:: Problem statement ::
Scan the entries below and return each line that contains "output".

----------

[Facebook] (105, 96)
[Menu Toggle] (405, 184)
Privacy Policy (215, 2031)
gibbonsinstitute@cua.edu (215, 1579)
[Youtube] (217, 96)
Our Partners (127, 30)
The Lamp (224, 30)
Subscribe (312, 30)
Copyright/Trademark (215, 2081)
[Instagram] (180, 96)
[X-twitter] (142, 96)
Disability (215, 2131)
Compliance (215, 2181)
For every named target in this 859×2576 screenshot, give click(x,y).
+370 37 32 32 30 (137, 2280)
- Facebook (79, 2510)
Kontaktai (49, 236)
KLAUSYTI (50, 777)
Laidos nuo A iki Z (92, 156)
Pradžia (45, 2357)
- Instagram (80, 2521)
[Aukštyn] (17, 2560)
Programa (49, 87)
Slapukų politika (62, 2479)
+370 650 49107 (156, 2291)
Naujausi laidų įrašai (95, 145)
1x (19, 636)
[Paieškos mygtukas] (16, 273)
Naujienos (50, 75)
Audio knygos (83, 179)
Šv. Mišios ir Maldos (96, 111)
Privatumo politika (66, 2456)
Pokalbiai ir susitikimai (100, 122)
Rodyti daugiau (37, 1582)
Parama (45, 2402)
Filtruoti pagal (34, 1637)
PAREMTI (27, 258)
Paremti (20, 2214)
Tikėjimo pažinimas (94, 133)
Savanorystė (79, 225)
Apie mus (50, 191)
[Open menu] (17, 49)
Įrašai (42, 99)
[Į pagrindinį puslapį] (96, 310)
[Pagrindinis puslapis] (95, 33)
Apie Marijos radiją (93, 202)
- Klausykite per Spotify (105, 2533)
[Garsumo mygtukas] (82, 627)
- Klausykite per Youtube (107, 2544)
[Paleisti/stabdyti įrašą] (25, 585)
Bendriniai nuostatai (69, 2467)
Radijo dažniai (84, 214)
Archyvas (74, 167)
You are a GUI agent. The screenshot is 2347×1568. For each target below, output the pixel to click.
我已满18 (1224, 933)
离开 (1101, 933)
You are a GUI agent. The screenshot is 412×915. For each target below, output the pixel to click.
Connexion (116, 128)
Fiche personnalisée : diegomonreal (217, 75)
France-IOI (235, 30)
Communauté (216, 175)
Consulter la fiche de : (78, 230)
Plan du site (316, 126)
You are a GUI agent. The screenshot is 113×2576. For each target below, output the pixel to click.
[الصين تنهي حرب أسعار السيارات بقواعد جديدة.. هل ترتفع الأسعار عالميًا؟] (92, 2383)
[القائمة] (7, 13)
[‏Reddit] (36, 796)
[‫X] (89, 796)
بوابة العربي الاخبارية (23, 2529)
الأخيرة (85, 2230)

----------

:: Written response ::
You are a GUI agent. The screenshot is 2347×1568. For each target below, output the pixel to click.
You are a GUI agent. The screenshot is 412×915. For each target below, output the pixel to click.
You are a GUI agent. The screenshot is 113×2576. For each target below, output the pixel to click.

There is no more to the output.